Reading passage below:

Originally posted by Emily Finch on 853 London.
Deptford has a long naval history – but much of it is little talked about. EMILY FINCH met the local campaigners who want to tell the story of the area’s links with slavery.
On a cold winter’s morning in 1762, a teenage boy was forced off his master’s ship and sold back into slavery on the shores of the River Thames in Deptford.
There are no statues nearby recognising the life of Olaudah Equiano, who was trapped and traded like cargo just a stone’s throw from the gates of St Nicholas’ Church.
A team of former and current Deptford residents now hope to change this through the creation of the Museum of Slavery and Freedom (MoSaF) to mark Deptford’s role in the transatlantic slave trade.
“Why is there nothing on the shores of Deptford to say what happened here?” says Judith Hibbert, a committee member of the volunteer-led MoSaF team. Equiano would eventually raise enough money to pay for his freedom after decades of servitude. He settled in Westminster where he wrote his memoir which helped drive the early abolitionist movement through his vivid descriptions of slavery.
Hibbert, who grew up in Deptford, says she was taught very little at school of Britain’s role in the slave trade, which saw millions of people kidnapped from Africa by Europeans and enslaved in plantations in America and the Caribbean.
“We’re trying to get history told, from Deptford’s point of view. Far too often, it’s all about Greenwich and we’re forgotten about. This is where the transatlantic slave trade started and I don’t think a lot of people know that,” she adds.

End of Reading passage.
Information provided below:

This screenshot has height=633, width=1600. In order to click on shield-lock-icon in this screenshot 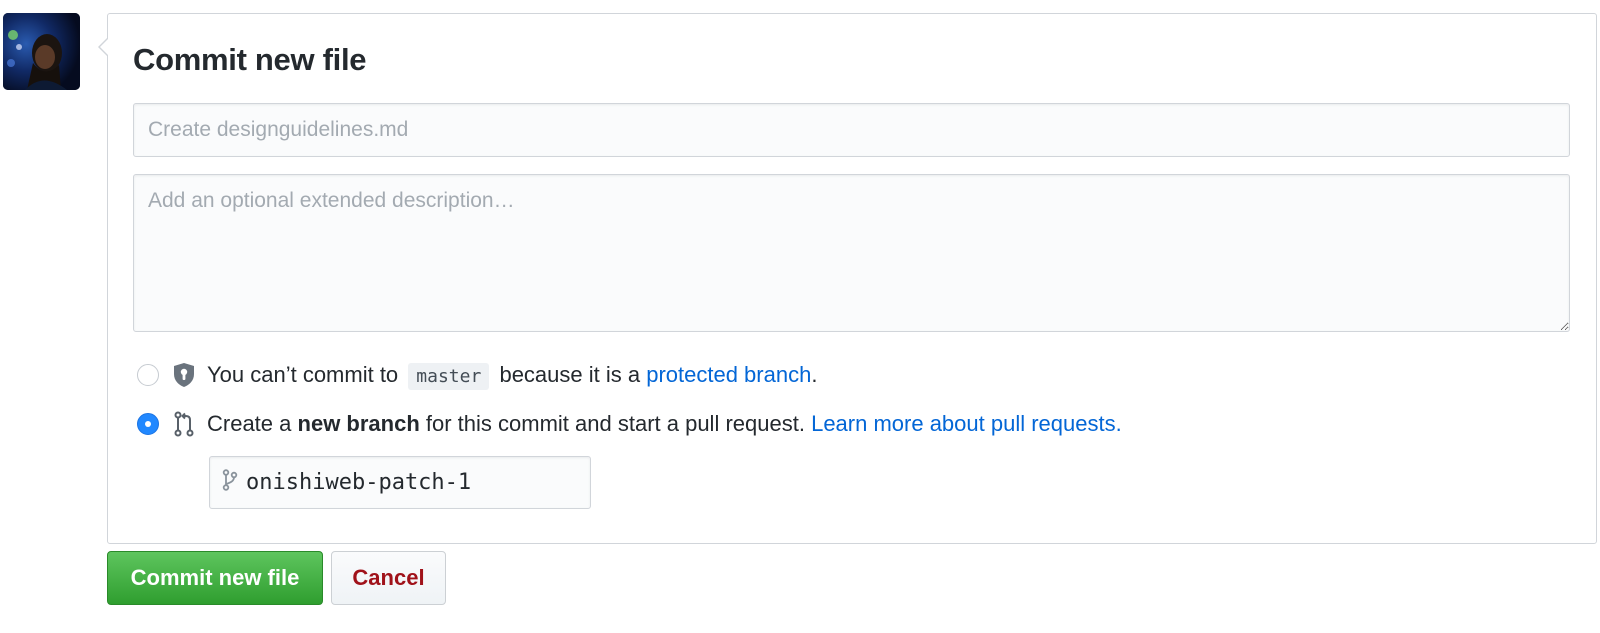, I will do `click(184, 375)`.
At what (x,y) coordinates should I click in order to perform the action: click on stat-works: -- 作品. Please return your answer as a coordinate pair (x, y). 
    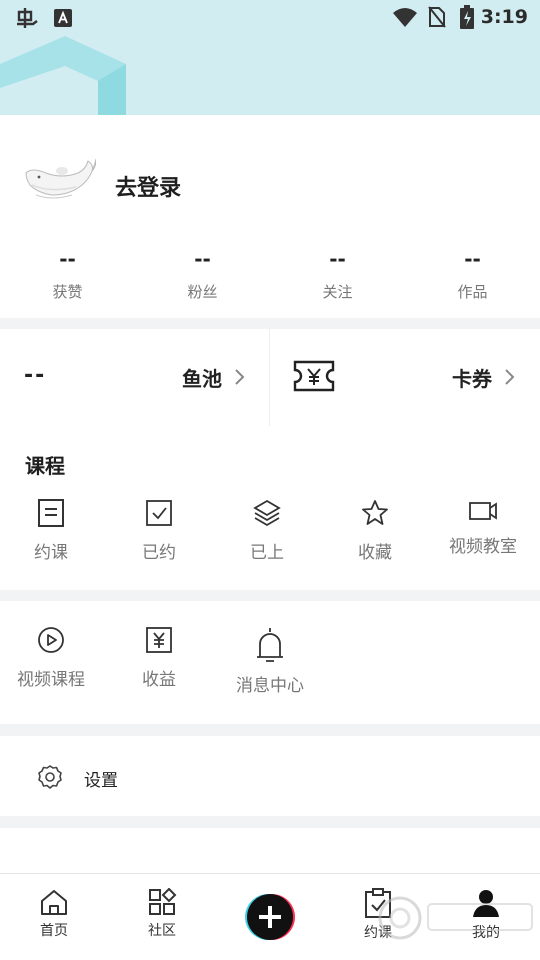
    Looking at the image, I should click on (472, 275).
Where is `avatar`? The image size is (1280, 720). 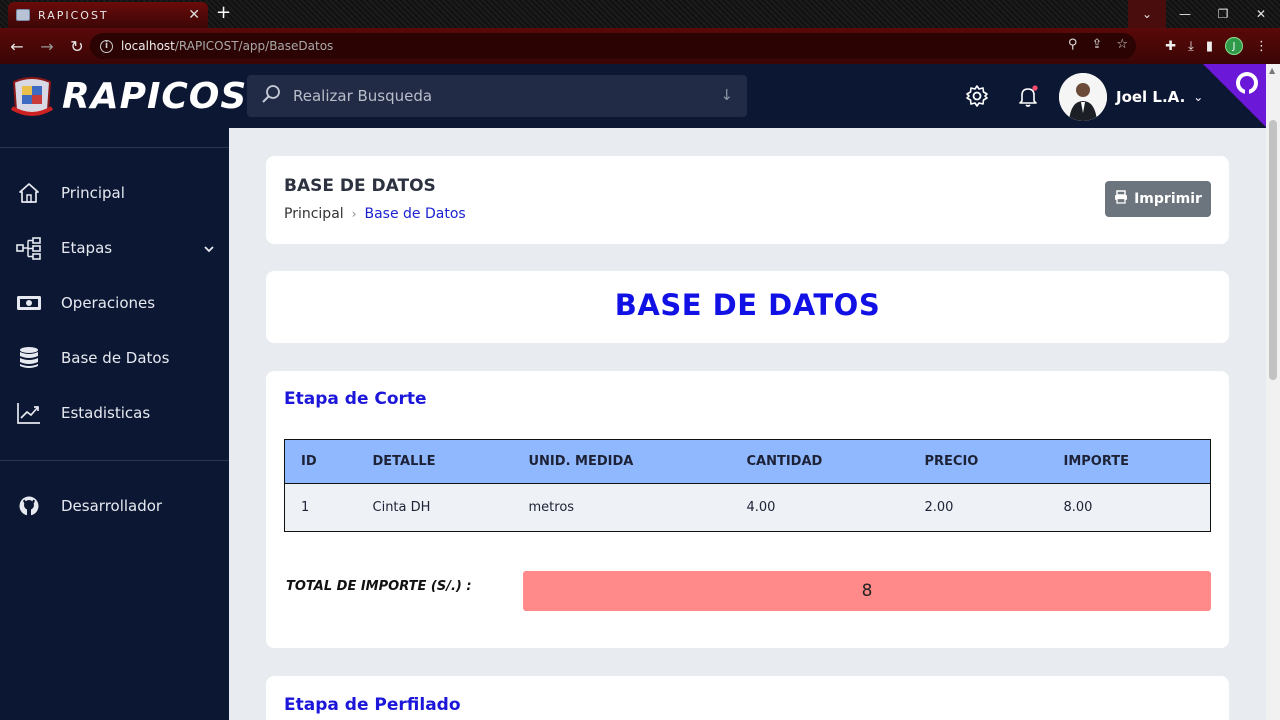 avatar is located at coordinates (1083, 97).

End of Information provided.

Answer these questions using the article on Deptford and the slave trade:
1. In what year was the teenage boy sold back into slavery in Deptford?
2. Where did Olaudah Equiano settle after paying for his freedom?
3. What is the full name of the museum the Deptford team hopes to create?

1. 1762
2. Westminster
3. The Museum of Slavery and Freedom (MoSaF)